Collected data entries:
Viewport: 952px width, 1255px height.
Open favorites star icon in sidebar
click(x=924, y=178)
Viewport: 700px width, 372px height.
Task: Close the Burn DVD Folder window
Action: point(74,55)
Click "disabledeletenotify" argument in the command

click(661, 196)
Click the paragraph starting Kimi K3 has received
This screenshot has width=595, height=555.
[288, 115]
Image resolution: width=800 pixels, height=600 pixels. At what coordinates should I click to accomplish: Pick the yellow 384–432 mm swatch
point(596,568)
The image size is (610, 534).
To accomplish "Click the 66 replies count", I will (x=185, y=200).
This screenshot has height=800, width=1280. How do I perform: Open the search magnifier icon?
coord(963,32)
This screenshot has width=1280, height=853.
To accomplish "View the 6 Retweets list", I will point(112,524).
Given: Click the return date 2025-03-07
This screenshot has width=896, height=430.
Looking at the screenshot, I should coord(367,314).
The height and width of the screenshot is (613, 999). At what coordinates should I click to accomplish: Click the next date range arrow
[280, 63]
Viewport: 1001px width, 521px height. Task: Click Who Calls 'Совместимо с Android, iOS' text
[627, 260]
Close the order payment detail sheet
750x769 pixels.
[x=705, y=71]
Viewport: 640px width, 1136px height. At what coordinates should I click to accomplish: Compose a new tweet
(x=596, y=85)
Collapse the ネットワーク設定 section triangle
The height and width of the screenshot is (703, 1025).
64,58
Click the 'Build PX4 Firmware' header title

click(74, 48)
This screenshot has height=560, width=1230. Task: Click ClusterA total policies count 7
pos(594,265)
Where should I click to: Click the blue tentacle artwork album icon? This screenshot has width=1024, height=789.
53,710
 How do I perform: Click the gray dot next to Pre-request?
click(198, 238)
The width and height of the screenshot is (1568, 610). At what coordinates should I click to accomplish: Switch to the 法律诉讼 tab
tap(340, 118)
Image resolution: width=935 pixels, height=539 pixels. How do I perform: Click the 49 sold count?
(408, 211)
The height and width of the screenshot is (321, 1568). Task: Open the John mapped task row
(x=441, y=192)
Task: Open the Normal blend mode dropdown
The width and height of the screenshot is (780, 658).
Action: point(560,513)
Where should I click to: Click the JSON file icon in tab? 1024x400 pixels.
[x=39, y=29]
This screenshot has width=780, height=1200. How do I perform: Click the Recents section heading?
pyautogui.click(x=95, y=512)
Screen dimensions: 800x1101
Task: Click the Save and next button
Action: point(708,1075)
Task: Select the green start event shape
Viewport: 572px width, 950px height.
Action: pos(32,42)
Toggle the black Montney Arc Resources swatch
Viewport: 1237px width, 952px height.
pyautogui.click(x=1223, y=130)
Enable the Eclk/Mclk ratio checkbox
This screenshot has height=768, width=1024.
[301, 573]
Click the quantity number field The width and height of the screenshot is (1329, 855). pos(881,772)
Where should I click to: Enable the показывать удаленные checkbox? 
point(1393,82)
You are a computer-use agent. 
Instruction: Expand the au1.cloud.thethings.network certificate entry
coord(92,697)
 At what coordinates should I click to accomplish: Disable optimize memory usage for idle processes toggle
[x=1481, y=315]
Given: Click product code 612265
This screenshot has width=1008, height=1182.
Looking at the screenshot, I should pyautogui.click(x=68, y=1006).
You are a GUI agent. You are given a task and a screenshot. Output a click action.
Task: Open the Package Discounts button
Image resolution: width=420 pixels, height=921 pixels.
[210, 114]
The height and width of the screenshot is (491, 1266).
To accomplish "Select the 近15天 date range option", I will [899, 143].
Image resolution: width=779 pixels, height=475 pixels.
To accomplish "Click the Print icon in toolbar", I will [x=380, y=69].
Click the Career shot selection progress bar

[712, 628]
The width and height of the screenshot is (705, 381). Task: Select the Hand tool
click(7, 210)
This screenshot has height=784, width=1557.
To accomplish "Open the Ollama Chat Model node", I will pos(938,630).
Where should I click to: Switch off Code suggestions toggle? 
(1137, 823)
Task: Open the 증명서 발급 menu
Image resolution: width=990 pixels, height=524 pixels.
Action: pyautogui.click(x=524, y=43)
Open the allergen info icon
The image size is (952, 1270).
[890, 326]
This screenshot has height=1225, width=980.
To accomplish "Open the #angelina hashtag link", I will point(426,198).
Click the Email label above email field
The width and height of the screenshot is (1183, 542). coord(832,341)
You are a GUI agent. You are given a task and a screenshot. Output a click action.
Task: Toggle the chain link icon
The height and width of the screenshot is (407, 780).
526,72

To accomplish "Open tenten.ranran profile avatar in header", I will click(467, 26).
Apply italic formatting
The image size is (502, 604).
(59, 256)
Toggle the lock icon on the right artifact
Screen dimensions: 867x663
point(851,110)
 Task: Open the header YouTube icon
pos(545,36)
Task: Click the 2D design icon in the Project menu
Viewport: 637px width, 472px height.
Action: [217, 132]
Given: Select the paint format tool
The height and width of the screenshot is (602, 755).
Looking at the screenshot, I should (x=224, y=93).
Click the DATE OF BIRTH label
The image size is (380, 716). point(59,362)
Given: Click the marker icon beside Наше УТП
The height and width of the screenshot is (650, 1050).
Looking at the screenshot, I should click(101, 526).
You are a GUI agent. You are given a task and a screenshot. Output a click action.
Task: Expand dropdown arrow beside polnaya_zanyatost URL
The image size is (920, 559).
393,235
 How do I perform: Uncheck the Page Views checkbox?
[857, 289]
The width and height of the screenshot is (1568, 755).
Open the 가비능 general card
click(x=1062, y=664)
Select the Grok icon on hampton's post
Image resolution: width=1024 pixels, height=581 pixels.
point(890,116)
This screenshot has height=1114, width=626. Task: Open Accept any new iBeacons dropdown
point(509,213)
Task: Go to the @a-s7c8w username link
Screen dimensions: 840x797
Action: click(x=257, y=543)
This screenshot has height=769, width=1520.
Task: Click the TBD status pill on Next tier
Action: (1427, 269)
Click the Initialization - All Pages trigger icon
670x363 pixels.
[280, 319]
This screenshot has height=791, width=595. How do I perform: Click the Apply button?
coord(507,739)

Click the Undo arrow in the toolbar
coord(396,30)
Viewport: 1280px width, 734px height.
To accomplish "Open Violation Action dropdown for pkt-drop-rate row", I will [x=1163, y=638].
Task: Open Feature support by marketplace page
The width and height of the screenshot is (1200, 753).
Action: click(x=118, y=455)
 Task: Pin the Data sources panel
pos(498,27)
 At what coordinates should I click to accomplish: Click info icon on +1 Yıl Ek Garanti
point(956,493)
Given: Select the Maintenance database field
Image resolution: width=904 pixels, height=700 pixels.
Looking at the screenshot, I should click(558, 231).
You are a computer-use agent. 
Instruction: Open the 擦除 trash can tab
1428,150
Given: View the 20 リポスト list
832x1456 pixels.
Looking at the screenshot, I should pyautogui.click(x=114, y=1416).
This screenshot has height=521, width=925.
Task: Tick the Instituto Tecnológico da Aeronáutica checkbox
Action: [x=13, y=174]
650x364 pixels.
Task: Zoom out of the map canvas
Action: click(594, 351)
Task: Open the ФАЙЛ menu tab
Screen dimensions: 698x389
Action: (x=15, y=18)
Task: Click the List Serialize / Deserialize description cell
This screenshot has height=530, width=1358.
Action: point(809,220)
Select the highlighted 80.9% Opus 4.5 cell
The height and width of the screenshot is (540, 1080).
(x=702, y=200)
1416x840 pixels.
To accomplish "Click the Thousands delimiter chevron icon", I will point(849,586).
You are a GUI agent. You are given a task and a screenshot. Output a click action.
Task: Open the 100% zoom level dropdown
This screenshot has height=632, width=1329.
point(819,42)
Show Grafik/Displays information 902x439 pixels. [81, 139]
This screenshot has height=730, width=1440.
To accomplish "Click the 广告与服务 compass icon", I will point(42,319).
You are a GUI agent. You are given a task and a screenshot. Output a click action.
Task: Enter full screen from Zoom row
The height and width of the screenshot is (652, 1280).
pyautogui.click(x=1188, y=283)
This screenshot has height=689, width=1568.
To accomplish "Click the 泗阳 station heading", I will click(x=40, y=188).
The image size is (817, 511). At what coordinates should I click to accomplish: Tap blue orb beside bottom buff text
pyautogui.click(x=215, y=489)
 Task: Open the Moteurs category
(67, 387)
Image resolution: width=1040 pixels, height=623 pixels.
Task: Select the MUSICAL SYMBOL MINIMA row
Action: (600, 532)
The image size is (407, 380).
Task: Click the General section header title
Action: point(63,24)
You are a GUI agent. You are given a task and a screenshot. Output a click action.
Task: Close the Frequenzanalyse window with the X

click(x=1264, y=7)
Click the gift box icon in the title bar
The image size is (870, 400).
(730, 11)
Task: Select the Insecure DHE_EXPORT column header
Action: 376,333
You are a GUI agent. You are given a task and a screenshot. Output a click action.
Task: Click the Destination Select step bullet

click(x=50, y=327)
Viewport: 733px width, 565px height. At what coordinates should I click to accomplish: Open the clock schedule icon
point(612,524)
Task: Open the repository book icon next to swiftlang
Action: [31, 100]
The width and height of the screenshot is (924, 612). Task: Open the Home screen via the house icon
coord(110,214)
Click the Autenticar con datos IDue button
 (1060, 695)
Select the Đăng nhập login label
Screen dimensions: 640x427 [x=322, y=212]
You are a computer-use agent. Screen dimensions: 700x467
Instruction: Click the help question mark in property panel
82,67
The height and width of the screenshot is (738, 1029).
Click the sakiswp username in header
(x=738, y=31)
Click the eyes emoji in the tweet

Brief
Beginning at the line above that contains "Where should I click to: Click the JSON", return each line exactly through the line that contains "Image resolution: width=779", and no others.

Reply to the exercise
Where should I click to: Click the JSON file icon in tab? 1024x400 pixels.
[x=39, y=29]
This screenshot has width=780, height=1200. How do I perform: Click the Recents section heading?
pyautogui.click(x=95, y=512)
Screen dimensions: 800x1101
Task: Click the Save and next button
Action: point(708,1075)
Task: Select the green start event shape
Viewport: 572px width, 950px height.
Action: pos(32,42)
Toggle the black Montney Arc Resources swatch
Viewport: 1237px width, 952px height.
pyautogui.click(x=1223, y=130)
Enable the Eclk/Mclk ratio checkbox
This screenshot has height=768, width=1024.
[301, 573]
Click the quantity number field The width and height of the screenshot is (1329, 855). pos(881,772)
Where should I click to: Enable the показывать удаленные checkbox? 
point(1393,82)
You are a computer-use agent. 
Instruction: Expand the au1.cloud.thethings.network certificate entry
coord(92,697)
 At what coordinates should I click to accomplish: Disable optimize memory usage for idle processes toggle
[x=1481, y=315]
Given: Click product code 612265
This screenshot has width=1008, height=1182.
Looking at the screenshot, I should pyautogui.click(x=68, y=1006).
You are a GUI agent. You are given a task and a screenshot. Output a click action.
Task: Open the Package Discounts button
Image resolution: width=420 pixels, height=921 pixels.
[210, 114]
The height and width of the screenshot is (491, 1266).
To accomplish "Select the 近15天 date range option", I will [899, 143].
Image resolution: width=779 pixels, height=475 pixels.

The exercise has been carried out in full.